Without simulcast, you’re either crushing constrained clients with full-resolution streams or wasting bandwidth by downscaling everything. No middle ground.

Pair simulcast with adaptive bitrate control. When the SFU detects rising packet loss or sustained jitter, it signals the sender to drop resolution. Fastest lever you have to stabilize a degrading call.

The TURN Server Problem

TURN is the thing nobody budgets for and everybody needs.

STUN lets peers discover their public IP and try a direct connection. When that fails – corporate firewall, symmetric NAT, hotel wifi blocking UDP – you need TURN. TURN relays all media through your server. Every stream hits your infra twice (in and out). At scale, it becomes your single largest cost.

I worked with a team whose TURN relay ratio was 40%. Their bandwidth bill was obscene. We got it down to 15% by improving ICE candidate gathering, adding more TURN regions, and implementing better network detection on the client side.

Monitor your TURN relay ratio religiously. Anything above 20% means something is wrong with your connectivity story. More TURN regions with latency-aware routing helps. Anycast or geo-DNS for region selection is table stakes.

What to Actually Monitor

I’ve walked into too many video platforms where the dashboard shows CPU, memory, and “active calls.” That tells you nothing about whether calls are good.

The metrics I insist on:

Time to first media. How long from clicking “join” until the user sees/hears someone? This is the single most important UX metric. If it’s over 3 seconds, people think it’s broken.

Join success rate. What percentage of join attempts actually result in a connected call? I’ve seen rates as low as 85%. That’s 15% of users clicking join and getting nothing.

Packet loss and jitter per stream. Not aggregated across the SFU. Per stream. You need to know which participants are suffering.
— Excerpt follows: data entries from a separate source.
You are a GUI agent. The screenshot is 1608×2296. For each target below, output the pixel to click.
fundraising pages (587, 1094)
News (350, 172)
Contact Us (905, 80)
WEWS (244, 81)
TURN relay ratio. Track it. Trend it. Freak out if it’s climbing.

SFU CPU and egress bandwidth. Per instance, not averaged. One overloaded SFU ruins everyone on it while the average looks fine.

The Part Nobody Wants to Hear

Here’s what I keep telling teams: the architecture is the easy part. The hard part is operating it under pressure.

You need admission control. When an SFU is at 80% CPU, stop putting new rooms on it. Almost nobody does this until after their first outage.

You need graceful degradation. When things get bad, drop to audio-only automatically. A stable voice call beats a stuttering video call every time.

You need fast regional failover. When a region goes down, redirect new joins to the nearest healthy region. Don’t wait for someone to notice at 2 AM.

And you need someone who owns this. Not “the platform team” collectively. A specific person who gets paged when quality drops. The team I mentioned at the start? Their biggest problem wasn’t the architecture. It was that nobody owned the system end-to-end until it was already on fire.

Where This Goes

We’re two weeks into what I think is a permanent shift. The companies that figure out SFU scaling, simulcast, and TURN optimization now will have a massive advantage.

The ones still treating video as a feature rather than infrastructure will keep calling consultants like me at 11 PM. Which is fine for my business. But I’d rather see the industry get this right.